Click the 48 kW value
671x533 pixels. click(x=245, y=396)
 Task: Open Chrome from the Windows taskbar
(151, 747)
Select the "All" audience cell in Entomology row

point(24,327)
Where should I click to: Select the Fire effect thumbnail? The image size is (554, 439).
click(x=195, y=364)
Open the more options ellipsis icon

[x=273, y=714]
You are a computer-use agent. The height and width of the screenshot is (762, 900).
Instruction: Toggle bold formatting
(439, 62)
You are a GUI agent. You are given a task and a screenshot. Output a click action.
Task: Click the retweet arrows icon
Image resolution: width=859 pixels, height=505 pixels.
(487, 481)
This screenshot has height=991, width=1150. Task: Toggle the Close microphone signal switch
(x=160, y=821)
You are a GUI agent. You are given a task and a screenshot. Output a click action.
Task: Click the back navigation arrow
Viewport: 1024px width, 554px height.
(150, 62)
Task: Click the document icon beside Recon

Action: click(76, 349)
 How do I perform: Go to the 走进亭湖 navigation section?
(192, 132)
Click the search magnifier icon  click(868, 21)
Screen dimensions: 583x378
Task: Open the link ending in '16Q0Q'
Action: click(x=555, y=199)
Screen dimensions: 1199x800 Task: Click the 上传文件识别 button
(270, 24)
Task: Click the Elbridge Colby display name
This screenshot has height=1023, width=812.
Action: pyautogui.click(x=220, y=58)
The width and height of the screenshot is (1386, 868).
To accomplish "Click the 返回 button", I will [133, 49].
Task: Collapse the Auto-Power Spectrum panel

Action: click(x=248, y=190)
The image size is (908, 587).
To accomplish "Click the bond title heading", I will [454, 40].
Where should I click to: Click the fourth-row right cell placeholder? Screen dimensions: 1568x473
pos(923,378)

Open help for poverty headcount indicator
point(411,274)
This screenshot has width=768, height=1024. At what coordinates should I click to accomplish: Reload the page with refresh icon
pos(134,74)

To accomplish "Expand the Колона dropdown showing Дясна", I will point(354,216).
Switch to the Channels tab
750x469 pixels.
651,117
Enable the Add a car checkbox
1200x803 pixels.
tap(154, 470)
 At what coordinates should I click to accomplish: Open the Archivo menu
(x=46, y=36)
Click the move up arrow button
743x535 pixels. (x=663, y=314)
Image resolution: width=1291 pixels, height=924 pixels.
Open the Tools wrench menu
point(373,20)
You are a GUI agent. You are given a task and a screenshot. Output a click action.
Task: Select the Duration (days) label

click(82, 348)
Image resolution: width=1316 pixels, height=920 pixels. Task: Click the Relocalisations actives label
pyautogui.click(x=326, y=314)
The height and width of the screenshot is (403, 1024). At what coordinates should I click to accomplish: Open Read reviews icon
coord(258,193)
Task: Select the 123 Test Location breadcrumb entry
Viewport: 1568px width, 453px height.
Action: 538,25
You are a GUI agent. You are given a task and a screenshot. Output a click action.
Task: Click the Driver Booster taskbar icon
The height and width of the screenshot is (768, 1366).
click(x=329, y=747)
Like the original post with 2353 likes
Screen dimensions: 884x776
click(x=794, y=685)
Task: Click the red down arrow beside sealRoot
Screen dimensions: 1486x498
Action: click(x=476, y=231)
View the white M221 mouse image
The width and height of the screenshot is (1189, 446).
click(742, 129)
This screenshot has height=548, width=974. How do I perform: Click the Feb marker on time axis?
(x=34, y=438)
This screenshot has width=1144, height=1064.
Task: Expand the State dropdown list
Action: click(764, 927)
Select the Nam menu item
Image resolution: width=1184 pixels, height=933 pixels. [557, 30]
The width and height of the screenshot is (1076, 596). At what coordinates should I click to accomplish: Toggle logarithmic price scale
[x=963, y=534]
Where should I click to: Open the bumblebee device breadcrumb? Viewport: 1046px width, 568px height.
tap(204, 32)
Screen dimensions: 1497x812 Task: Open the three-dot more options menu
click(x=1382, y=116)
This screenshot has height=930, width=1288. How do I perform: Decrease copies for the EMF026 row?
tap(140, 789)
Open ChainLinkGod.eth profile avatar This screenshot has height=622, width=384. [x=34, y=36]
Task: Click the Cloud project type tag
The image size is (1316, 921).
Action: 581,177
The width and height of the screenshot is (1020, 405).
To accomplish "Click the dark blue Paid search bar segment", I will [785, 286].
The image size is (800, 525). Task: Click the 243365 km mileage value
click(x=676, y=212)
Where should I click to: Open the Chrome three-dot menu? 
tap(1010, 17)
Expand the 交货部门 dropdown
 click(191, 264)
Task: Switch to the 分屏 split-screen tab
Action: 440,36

→ How to complete this task: Your task is to set down all of the entries exactly as they appear.

→ Solution for this task:
Click the 48 kW value
671x533 pixels. click(x=245, y=396)
 Task: Open Chrome from the Windows taskbar
(151, 747)
Select the "All" audience cell in Entomology row

point(24,327)
Where should I click to: Select the Fire effect thumbnail? The image size is (554, 439).
click(x=195, y=364)
Open the more options ellipsis icon

[x=273, y=714]
You are a computer-use agent. The height and width of the screenshot is (762, 900).
Instruction: Toggle bold formatting
(439, 62)
You are a GUI agent. You are given a task and a screenshot. Output a click action.
Task: Click the retweet arrows icon
Image resolution: width=859 pixels, height=505 pixels.
(487, 481)
This screenshot has height=991, width=1150. Task: Toggle the Close microphone signal switch
(x=160, y=821)
You are a GUI agent. You are given a task and a screenshot. Output a click action.
Task: Click the back navigation arrow
Viewport: 1024px width, 554px height.
(150, 62)
Task: Click the document icon beside Recon

Action: click(76, 349)
 How do I perform: Go to the 走进亭湖 navigation section?
(192, 132)
Click the search magnifier icon  click(868, 21)
Screen dimensions: 583x378
Task: Open the link ending in '16Q0Q'
Action: click(x=555, y=199)
Screen dimensions: 1199x800 Task: Click the 上传文件识别 button
(270, 24)
Task: Click the Elbridge Colby display name
This screenshot has height=1023, width=812.
Action: pyautogui.click(x=220, y=58)
The width and height of the screenshot is (1386, 868).
To accomplish "Click the 返回 button", I will [133, 49].
Task: Collapse the Auto-Power Spectrum panel

Action: click(x=248, y=190)
The image size is (908, 587).
To accomplish "Click the bond title heading", I will [454, 40].
Where should I click to: Click the fourth-row right cell placeholder? Screen dimensions: 1568x473
pos(923,378)

Open help for poverty headcount indicator
point(411,274)
This screenshot has width=768, height=1024. At what coordinates should I click to accomplish: Reload the page with refresh icon
pos(134,74)

To accomplish "Expand the Колона dropdown showing Дясна", I will point(354,216).
Switch to the Channels tab
750x469 pixels.
651,117
Enable the Add a car checkbox
1200x803 pixels.
tap(154, 470)
 At what coordinates should I click to accomplish: Open the Archivo menu
(x=46, y=36)
Click the move up arrow button
743x535 pixels. (x=663, y=314)
Image resolution: width=1291 pixels, height=924 pixels.
Open the Tools wrench menu
point(373,20)
You are a GUI agent. You are given a task and a screenshot. Output a click action.
Task: Select the Duration (days) label

click(82, 348)
Image resolution: width=1316 pixels, height=920 pixels. Task: Click the Relocalisations actives label
pyautogui.click(x=326, y=314)
The height and width of the screenshot is (403, 1024). At what coordinates should I click to accomplish: Open Read reviews icon
coord(258,193)
Task: Select the 123 Test Location breadcrumb entry
Viewport: 1568px width, 453px height.
Action: 538,25
You are a GUI agent. You are given a task and a screenshot. Output a click action.
Task: Click the Driver Booster taskbar icon
The height and width of the screenshot is (768, 1366).
click(x=329, y=747)
Like the original post with 2353 likes
Screen dimensions: 884x776
click(x=794, y=685)
Task: Click the red down arrow beside sealRoot
Screen dimensions: 1486x498
Action: click(x=476, y=231)
View the white M221 mouse image
The width and height of the screenshot is (1189, 446).
click(742, 129)
This screenshot has height=548, width=974. How do I perform: Click the Feb marker on time axis?
(x=34, y=438)
This screenshot has width=1144, height=1064.
Task: Expand the State dropdown list
Action: click(764, 927)
Select the Nam menu item
Image resolution: width=1184 pixels, height=933 pixels. [557, 30]
The width and height of the screenshot is (1076, 596). At what coordinates should I click to accomplish: Toggle logarithmic price scale
[x=963, y=534]
Where should I click to: Open the bumblebee device breadcrumb? Viewport: 1046px width, 568px height.
tap(204, 32)
Screen dimensions: 1497x812 Task: Open the three-dot more options menu
click(x=1382, y=116)
This screenshot has height=930, width=1288. How do I perform: Decrease copies for the EMF026 row?
tap(140, 789)
Open ChainLinkGod.eth profile avatar This screenshot has height=622, width=384. [x=34, y=36]
Task: Click the Cloud project type tag
The image size is (1316, 921).
Action: 581,177
The width and height of the screenshot is (1020, 405).
To accomplish "Click the dark blue Paid search bar segment", I will [785, 286].
The image size is (800, 525). Task: Click the 243365 km mileage value
click(x=676, y=212)
Where should I click to: Open the Chrome three-dot menu? 
tap(1010, 17)
Expand the 交货部门 dropdown
 click(191, 264)
Task: Switch to the 分屏 split-screen tab
Action: 440,36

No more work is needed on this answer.